From the material below, copy every line in which the word "computer" occurs.

*** INFORMATION SUPPLIED ***

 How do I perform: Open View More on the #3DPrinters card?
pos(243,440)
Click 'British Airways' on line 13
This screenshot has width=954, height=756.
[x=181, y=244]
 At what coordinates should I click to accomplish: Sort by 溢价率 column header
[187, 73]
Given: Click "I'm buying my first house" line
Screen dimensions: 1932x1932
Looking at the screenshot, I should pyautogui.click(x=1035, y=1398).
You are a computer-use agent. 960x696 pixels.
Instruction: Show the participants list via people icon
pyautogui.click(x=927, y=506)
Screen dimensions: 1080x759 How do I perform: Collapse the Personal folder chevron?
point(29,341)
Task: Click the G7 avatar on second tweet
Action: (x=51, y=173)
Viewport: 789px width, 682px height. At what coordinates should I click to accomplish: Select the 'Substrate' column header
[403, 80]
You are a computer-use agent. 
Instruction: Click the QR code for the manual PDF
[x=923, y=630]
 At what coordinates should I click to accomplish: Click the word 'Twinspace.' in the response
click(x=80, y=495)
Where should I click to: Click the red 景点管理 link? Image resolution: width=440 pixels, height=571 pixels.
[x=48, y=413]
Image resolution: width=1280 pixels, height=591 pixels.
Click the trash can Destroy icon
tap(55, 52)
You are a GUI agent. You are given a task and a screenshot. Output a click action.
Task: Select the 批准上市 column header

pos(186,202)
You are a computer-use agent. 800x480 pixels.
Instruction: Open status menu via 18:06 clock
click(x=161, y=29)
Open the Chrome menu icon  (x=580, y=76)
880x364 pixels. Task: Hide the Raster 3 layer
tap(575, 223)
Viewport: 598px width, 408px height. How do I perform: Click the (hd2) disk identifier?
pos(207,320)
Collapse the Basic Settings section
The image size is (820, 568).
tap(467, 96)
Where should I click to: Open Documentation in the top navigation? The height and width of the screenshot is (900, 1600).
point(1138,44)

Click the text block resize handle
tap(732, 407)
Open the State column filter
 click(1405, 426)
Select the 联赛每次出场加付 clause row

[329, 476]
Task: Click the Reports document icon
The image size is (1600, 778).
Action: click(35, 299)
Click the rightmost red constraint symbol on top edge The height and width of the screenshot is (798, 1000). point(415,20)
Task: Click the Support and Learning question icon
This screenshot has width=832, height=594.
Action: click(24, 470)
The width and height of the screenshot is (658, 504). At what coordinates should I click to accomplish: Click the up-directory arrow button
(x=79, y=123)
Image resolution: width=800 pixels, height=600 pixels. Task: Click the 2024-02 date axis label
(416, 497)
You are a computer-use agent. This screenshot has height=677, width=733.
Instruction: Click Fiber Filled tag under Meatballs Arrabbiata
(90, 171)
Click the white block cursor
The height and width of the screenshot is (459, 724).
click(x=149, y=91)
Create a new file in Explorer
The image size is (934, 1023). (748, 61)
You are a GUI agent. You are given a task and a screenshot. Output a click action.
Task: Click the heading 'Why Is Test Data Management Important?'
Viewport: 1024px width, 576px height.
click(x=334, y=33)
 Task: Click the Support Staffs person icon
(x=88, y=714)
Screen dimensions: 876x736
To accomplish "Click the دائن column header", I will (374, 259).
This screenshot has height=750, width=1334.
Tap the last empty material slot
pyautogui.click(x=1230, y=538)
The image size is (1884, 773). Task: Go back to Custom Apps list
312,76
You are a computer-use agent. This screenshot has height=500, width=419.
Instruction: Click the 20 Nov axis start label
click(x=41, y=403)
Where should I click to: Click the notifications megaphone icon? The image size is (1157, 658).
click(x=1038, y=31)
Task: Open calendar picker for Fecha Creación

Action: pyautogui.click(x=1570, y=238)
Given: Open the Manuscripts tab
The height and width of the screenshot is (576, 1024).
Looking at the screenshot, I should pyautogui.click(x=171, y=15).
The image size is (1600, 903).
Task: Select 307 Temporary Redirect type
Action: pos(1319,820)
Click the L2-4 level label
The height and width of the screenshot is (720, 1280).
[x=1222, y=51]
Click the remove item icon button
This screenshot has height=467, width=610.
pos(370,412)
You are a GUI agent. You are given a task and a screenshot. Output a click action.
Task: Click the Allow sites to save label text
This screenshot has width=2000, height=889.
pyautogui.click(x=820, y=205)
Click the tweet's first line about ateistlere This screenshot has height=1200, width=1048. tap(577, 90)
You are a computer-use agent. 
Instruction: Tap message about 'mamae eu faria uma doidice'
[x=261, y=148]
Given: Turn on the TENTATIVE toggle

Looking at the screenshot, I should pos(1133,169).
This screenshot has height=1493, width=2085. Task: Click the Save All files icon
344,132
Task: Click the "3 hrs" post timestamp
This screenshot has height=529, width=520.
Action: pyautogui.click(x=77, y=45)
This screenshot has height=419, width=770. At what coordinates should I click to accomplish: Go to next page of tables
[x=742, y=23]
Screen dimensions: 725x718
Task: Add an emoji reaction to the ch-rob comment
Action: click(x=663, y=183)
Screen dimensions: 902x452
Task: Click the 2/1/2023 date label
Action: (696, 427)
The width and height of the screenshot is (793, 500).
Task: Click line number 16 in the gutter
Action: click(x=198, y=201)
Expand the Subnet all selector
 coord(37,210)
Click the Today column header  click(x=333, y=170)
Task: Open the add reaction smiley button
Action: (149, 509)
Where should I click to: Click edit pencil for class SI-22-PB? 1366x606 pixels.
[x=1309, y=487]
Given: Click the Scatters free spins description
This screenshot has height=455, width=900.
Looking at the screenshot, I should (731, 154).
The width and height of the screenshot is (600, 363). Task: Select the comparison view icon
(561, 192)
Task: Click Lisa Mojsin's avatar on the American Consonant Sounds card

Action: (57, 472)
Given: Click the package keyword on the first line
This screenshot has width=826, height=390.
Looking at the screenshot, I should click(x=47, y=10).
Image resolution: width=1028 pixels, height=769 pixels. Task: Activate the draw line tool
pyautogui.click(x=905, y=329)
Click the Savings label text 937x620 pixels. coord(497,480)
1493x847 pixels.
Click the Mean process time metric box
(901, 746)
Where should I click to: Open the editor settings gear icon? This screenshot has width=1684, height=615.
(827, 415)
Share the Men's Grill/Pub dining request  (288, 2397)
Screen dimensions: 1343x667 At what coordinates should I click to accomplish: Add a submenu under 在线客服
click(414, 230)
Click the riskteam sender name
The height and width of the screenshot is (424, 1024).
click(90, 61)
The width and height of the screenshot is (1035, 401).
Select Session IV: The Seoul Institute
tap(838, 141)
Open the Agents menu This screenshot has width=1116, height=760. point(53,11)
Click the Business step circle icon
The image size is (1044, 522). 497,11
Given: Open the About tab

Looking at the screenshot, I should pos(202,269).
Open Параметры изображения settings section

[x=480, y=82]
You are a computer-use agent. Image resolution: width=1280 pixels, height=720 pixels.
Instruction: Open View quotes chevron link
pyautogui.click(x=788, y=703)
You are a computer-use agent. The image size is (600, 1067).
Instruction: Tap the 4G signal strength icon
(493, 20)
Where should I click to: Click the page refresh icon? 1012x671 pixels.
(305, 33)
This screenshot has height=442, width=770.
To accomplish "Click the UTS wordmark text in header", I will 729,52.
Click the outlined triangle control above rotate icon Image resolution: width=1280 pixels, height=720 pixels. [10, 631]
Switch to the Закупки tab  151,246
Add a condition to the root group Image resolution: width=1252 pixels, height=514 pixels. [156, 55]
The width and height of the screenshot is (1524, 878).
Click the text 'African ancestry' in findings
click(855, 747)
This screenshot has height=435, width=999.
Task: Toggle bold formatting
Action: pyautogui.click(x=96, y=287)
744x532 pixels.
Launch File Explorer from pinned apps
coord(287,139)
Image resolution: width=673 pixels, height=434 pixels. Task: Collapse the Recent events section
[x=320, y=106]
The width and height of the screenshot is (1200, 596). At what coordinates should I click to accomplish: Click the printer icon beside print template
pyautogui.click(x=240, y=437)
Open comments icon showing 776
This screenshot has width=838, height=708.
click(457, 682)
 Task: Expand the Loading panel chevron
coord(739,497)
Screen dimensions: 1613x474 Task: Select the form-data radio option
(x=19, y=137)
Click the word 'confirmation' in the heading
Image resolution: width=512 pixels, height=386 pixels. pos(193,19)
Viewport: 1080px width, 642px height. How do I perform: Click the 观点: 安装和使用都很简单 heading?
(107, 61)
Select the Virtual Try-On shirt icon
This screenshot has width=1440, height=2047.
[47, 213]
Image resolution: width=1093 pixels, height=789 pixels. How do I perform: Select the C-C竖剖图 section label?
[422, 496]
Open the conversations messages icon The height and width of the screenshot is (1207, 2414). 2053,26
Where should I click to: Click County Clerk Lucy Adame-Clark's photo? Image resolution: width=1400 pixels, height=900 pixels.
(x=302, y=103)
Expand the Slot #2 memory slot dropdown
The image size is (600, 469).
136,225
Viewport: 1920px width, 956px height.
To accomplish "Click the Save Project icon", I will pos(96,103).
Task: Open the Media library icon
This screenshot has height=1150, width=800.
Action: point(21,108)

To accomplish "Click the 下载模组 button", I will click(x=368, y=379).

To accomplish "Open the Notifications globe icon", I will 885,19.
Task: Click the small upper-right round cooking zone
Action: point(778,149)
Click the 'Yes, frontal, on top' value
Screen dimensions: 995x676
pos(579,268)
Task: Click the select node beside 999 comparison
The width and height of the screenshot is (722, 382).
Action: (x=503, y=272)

***

** RESULT OF THIS TASK **
You are a computer-use agent. 960x696 pixels.
You are a computer-use agent. 
You are a computer-use agent. 800x480 pixels.
You are a computer-use agent. This screenshot has height=677, width=733.
You are a computer-use agent. This screenshot has height=500, width=419.
You are a computer-use agent. 
You are a computer-use agent. Image resolution: width=1280 pixels, height=720 pixels.
You are a computer-use agent. The image size is (600, 1067).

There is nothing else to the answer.